“Edge of Tomorrow” opens Friday at Point, Eastgate, Star Cinema and Sundance. PG-13, 1:53, three stars out of four.
If you like Tom Cruise, then you will like “Edge of Tomorrow,” and if you don’t like Tom Cruise, then you will like it even more. Cruise gets shot, smashed, drowned, run over by a truck, burned with acid, and ripped apart by whirling calamari aliens over and over again. Somewhere, Brooke Shields is smiling.
Cruise plays Major Cage, an oily PR guy who has been all over cable news selling the human race on a war against the vicious alien Mimics, who seem to be able to anticipate human armies’ every move. Underneath the made-for-TV bravado, Cage is a flat-out coward and sneak. “I do this, so I don’t have to do that,” he explains to a general (Brendan Gleeson), pointing to a tactical map. It’s Cruise’s best acting in a while, steering into the unctuous Mr. Perfect persona he can sometimes project.
The general has other plans, and has him arrested and sent to the front in France. The massive operation is supposed to be humanity’s final victory over the Mimics, but it’s a slaughter, and the film captures the terror and chaos of Cage being caught on a massive battlefield, death and destruction all around, unable to figure out how his guns work.
He dies, of course, while fighting one of the larger Mimics. And then he wakes up, back on base, a few hours before the attack is supposed to start. He goes through the same events, lasts a little longer in combat, dies again. Back to square one. Eventually, he comes across Rita (Emily Blunt) a supersoldier who has become the face of the human resistance. “Come find me when you wake up,” she tells him, just before he dies yet again.
There’s a reason why Cage keeps dying and rebooting, and lots of exposition about the nature of the aliens, but frankly, how much fun is that? What’s fun is watching director Doug Liman (“The Bourne Identity”) and screenwriter Christopher McQuarrie (“Jack Reacher”) put Cruise through the wringer, each death a sudden punch line to a joke. And the more times he goes through his final day, the better he gets at fighting Mimics, until he’s a supersoldier like Rita, ready to go hunting for the alien “mothership.” “Edge of Tomorrow” has been compared to “Groundhog Day,” sure, but to me it’s the sci-fi equivalent of Malcolm Gladwell’s “10,000 hours” theory. Just put in the time getting killed by aliens, and you’ll be a hero someday.
One thing I really enjoyed about “Edge of Tomorrow,” in a summer blockbuster season where every action scene is treated as ponderous and world-shaking, is that the action in this film, although very well-staged, is happily pointless. No matter how skilled Cage becomes, how many aliens he offs, he still gets killed. The frenetic action becomes kind of a backdrop to a more interesting story about fate, not to mention some nice chemistry between Cruise and Blunt.

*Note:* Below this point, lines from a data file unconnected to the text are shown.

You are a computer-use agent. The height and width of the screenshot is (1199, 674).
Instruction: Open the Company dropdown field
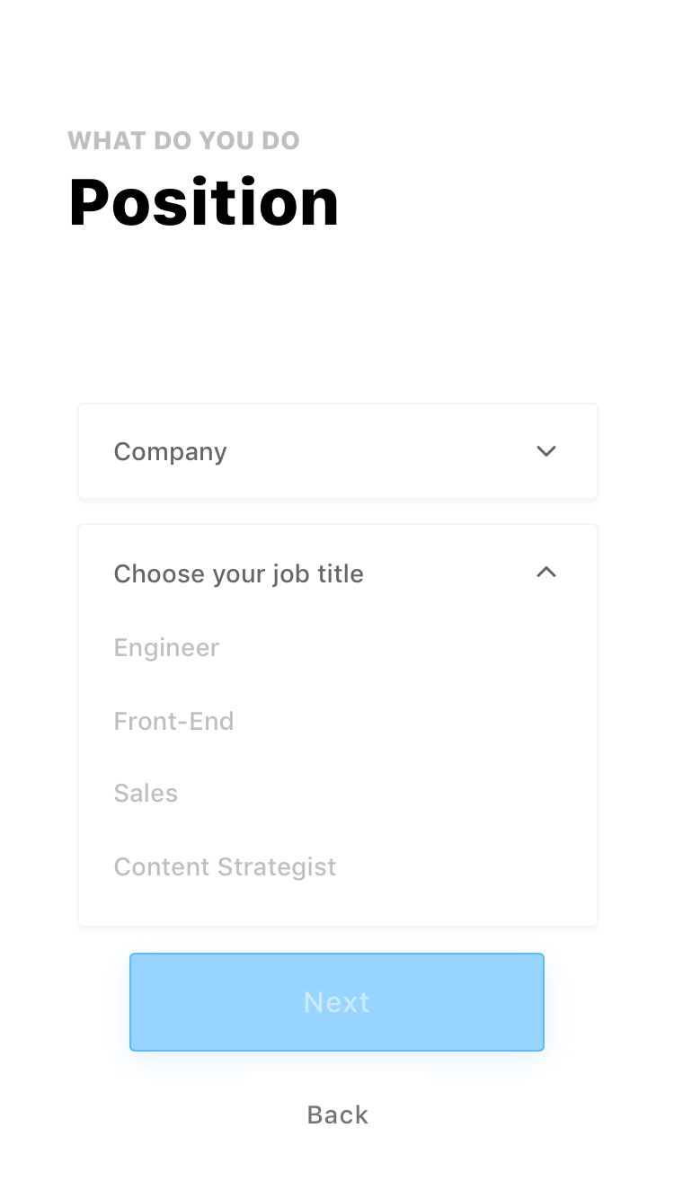pyautogui.click(x=337, y=451)
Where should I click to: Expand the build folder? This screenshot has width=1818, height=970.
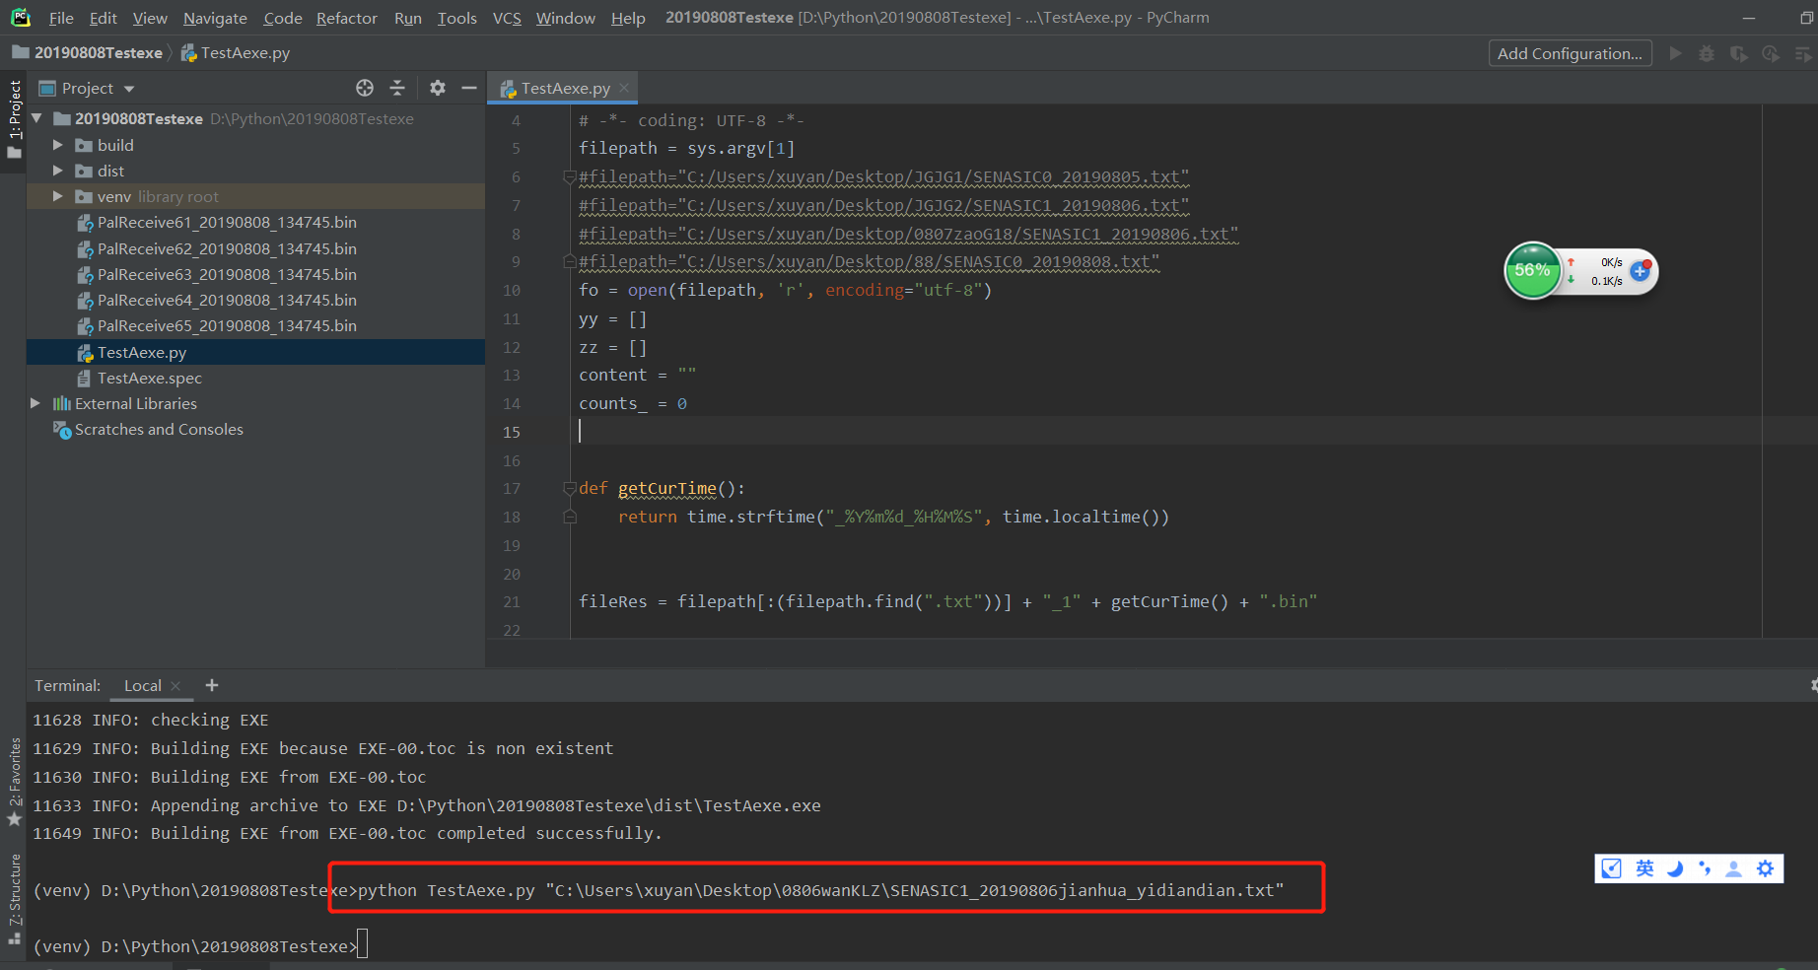click(58, 145)
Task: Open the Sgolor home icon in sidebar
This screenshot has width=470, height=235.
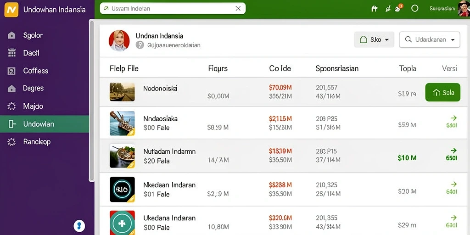Action: (11, 35)
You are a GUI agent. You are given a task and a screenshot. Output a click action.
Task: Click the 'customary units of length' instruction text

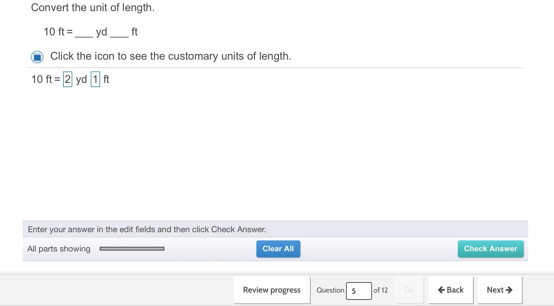coord(171,56)

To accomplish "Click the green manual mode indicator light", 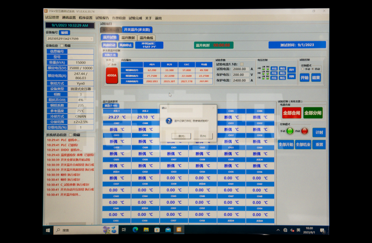I will (x=290, y=131).
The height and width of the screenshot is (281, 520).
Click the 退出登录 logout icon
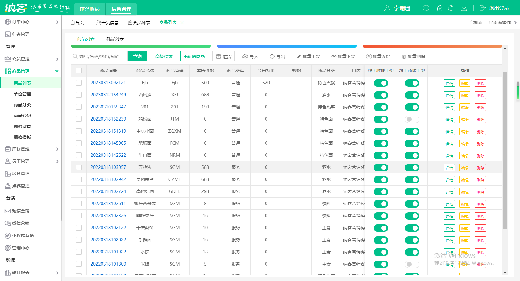pyautogui.click(x=483, y=8)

I got a little less interested in “Edge of Tomorrow” as it moved towards a more conventional climax, and Cage’s endless rebooting became replaced with a different sort of invulnerability, that of movie-star Tom Cruise. It’s understandable, given that the film is following Cage’s arc from coward to hero. But I wouldn’t have minded seeing Cruise hit by a truck just one more time.